_SELECTION_:
Nickolas Reinhart has always been driven. He starts his day before 4:30 AM with a workout. He started his first business when he was 15. He is listed in Guinness World Records as having created the largest retail plastic storage container, which is sold at Home Depot. And he has had a vision of building generational wealth — which he is now doing via Nickolas Asset Management (NAM), his family office — since he was 21.
“I’m a 44-year-old guy, and I have a lot of energy,” says Reinhart, who is founder and principal of NAM. “I’m a strategist at heart. I’ve always been a long-term planner. I always wanted to build something that would last hundreds of years, not just one or two years.”
Reinhart has been observing family enterprises — both his father’s and other families’ — since his childhood. He formed his family office in 2018 as a way to keep control over his investments.
“When you get to a certain point, you can either work with an existing firm to manage your investment portfolio, or you can keep control over your own capital and put a process in place that fits how you want to see your capital deployed,” Reinhart says.

_DATASET SECTION_:
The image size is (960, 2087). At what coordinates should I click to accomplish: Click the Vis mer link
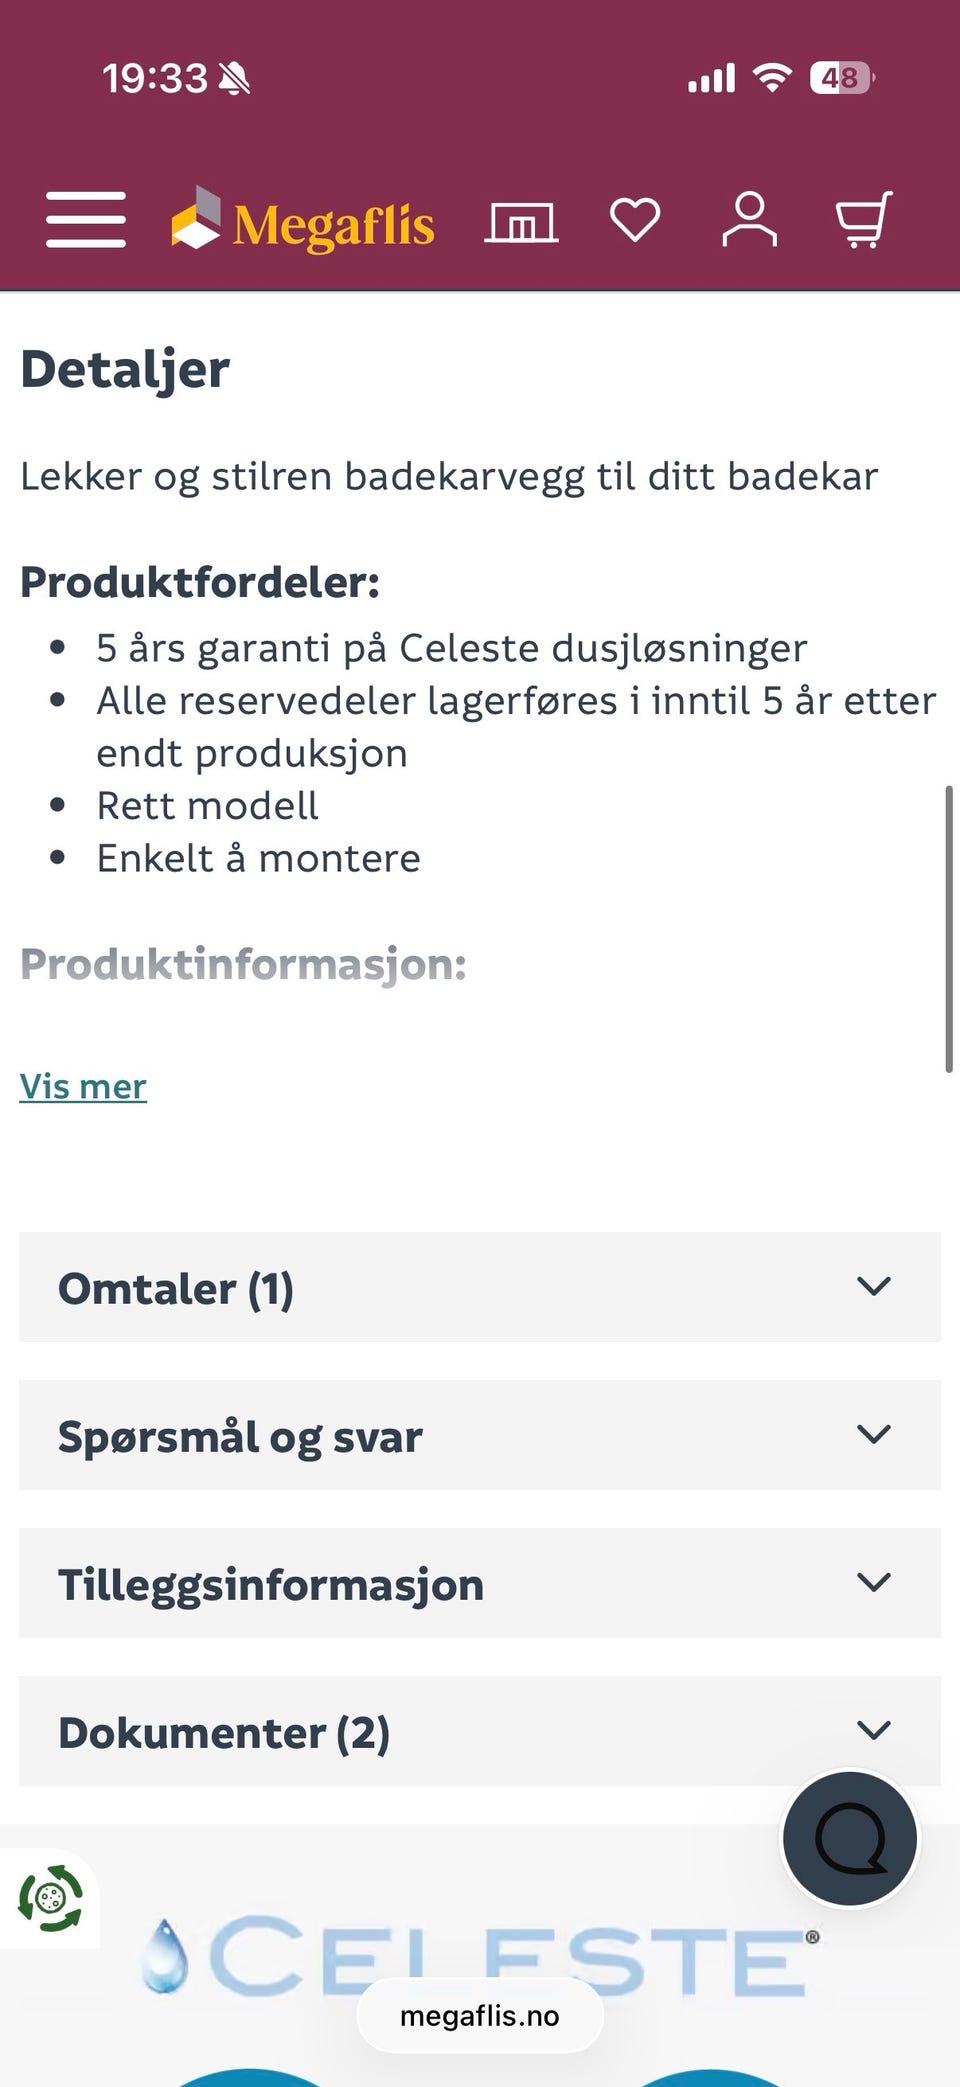(83, 1085)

_GOAL_:
From the piece on Nickolas Reinhart, pull out the stretch that starts at the words "Nickolas Reinhart has" and stops after "since he was 21.", reproducing it word for word.

_ANSWER BELOW_:
Nickolas Reinhart has always been driven. He starts his day before 4:30 AM with a workout. He started his first business when he was 15. He is listed in Guinness World Records as having created the largest retail plastic storage container, which is sold at Home Depot. And he has had a vision of building generational wealth — which he is now doing via Nickolas Asset Management (NAM), his family office — since he was 21.